Seit März 2026 erfassen die Sensoren steigende Wasserstände in Wohngebieten und erkennen Überläufe, bevor sie die Ruhr erreichen. Die Daten werden auf dem Arnsberger Klima-Dashboard veröffentlicht, sodass Anwohner:innen die Hochwassergefahr in ihrer Nachbarschaft prüfen können. Die Echtzeit-Überwachung unterstützt Feuerwehr und kommunale Einsatzteams dabei, schneller auf mögliche Katastrophen zu reagieren.
Zusätzlich hat die Stadt bestehende Hochwasser- und Starkregengefahrenkarten in ihren Digitalen Zwilling integriert – ein öffentlich zugängliches 3D-Modell, mit dem Bürger:innen gefährdete Zonen im Voraus identifizieren können.
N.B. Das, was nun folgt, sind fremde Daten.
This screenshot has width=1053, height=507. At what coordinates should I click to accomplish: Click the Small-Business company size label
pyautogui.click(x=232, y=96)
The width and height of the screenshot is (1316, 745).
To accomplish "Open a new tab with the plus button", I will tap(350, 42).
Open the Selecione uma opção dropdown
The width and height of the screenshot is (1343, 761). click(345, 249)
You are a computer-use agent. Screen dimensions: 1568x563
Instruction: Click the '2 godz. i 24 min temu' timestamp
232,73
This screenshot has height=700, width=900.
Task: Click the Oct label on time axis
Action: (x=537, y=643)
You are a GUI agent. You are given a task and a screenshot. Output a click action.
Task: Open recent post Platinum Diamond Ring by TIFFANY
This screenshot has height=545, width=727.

Zudem werden Bodenfeuchtemessungen durchgeführt, um zu analysieren, wie Regenwasser versickert oder abfließt. Dies soll die lokalen Hochwasservorhersagen präzisieren.
Das System befindet sich noch in der Entwicklung: Aktuell werden KI-Modelle mit den neuen Sensordaten trainiert. Sobald es in etwa einem Jahr voll funktionsfähig ist, soll die KI Echtzeitdaten auswerten und frühzeitig Warnungen auslösen. Die Initiative ist Teil der Arnsberger Nachhaltigkeitsstrategie und unterstützt die UN-Nachhaltigkeitsziele 9, 11 und 13 – mit Fokus auf widerstandsfähige Infrastruktur, nachhaltige Städte und Klimaschutzmaßnahmen.
Die neuen Sensoren und KI-gestützten Warnungen sollen Behörden ermöglichen, noch vor den ersten Notrufen zu handeln. Durch die Bereitstellung von Echtzeitdaten für Anwohner:innen und Einsatzkräfte zielt das System darauf ab, Hochwasserschäden zu verringern und Reaktionszeiten zu verkürzen. Das Projekt markiert einen Schritt hin zu einem intelligenteren, datengestützten Hochwassermanagement in Arnsberg.